One of the greatest challenges of our time is to address global environmental changes, such as climate change and biodiversity loss, that may harm the health of billions of people worldwide. This class will examine these changes, their causes, as well as their health consequences, and engage students in thinking about their solutions.

In case anyone hasn’t yet noticed, “public health” has morphed into political agendas for the “common good” and advancing “social justice” and it has overtaken top universities and colleges around the country.

One response to “Public health at Harvard

  1. Unfortunately, a growing number of Canadians can’t help but notice.

    After all, subsequent Canadian Ministers of Health and Welfare Marc Lalonde and Jake Epp made outstanding contributions to global advancement of the religiously-toned doctrinal foundation for “Health Promotion” and the “Health for All” framework respectively, which morphed into “Population Health” (aka the new Public Health) and established the all-purpose global model still being used “for modifying the behaviour of the population” – by aggressively trashing the Scientific Method and traditional “First Do No Harm” precautions rooted in due process, effectively slamming the door on evidence-backed debate or dissent by prioritizing “consensus” decision-making.

    As a matter of fact, the name similarities between “Health 21” ( ) and “Agenda 21” hardly appears coincidental, given their common denominator of doctrinal foundation, behaviour modification intent and Crusading promoters’ demands for draconian punishment of non-compliant sinners?

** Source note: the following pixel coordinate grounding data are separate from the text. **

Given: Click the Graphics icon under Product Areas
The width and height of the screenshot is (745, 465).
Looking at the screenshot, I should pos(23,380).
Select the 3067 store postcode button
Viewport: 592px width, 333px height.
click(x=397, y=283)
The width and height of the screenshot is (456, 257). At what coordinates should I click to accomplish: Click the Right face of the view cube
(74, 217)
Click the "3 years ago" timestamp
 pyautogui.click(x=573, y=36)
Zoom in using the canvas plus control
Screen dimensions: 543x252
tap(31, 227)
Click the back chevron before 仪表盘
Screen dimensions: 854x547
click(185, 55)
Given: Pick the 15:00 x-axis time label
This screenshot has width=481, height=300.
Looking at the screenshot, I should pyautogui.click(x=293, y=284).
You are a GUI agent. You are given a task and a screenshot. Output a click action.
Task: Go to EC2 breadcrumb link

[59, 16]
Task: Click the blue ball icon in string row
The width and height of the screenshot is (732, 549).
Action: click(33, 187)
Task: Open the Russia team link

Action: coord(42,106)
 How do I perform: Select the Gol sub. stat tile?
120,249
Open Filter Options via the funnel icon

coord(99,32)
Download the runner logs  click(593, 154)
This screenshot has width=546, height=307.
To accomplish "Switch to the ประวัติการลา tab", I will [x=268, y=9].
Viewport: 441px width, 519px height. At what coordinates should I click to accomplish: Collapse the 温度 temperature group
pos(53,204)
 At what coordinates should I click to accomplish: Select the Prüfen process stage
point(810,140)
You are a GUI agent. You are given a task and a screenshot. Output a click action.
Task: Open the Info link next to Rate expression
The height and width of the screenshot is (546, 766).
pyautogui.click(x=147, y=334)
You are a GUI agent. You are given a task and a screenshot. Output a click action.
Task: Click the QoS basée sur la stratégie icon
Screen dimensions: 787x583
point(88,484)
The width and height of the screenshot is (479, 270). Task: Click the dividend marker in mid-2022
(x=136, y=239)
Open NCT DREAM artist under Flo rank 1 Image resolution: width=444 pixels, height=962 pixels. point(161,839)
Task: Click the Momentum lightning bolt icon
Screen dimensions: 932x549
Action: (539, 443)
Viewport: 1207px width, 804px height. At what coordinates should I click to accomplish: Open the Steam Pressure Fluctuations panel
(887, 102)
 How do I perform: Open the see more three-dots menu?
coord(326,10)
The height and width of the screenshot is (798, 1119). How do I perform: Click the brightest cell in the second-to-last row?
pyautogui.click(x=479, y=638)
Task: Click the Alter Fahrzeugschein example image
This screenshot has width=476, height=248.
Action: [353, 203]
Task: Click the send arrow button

    It seemed a very small jump from the battle-cry expressions that advanced the war-on-science concepts of Chapter 9. “Science versus Health Promotion” in Lalonde’s 1974 “A New Perspective on the Health of Canadians” ( ) to the modified wording espousing the same doctrine – reduced, recycled and reused under the “Precautionary Principle” label; also customized as Principle 15 – Annex 1 of the Rio Declaration on Environment and Development.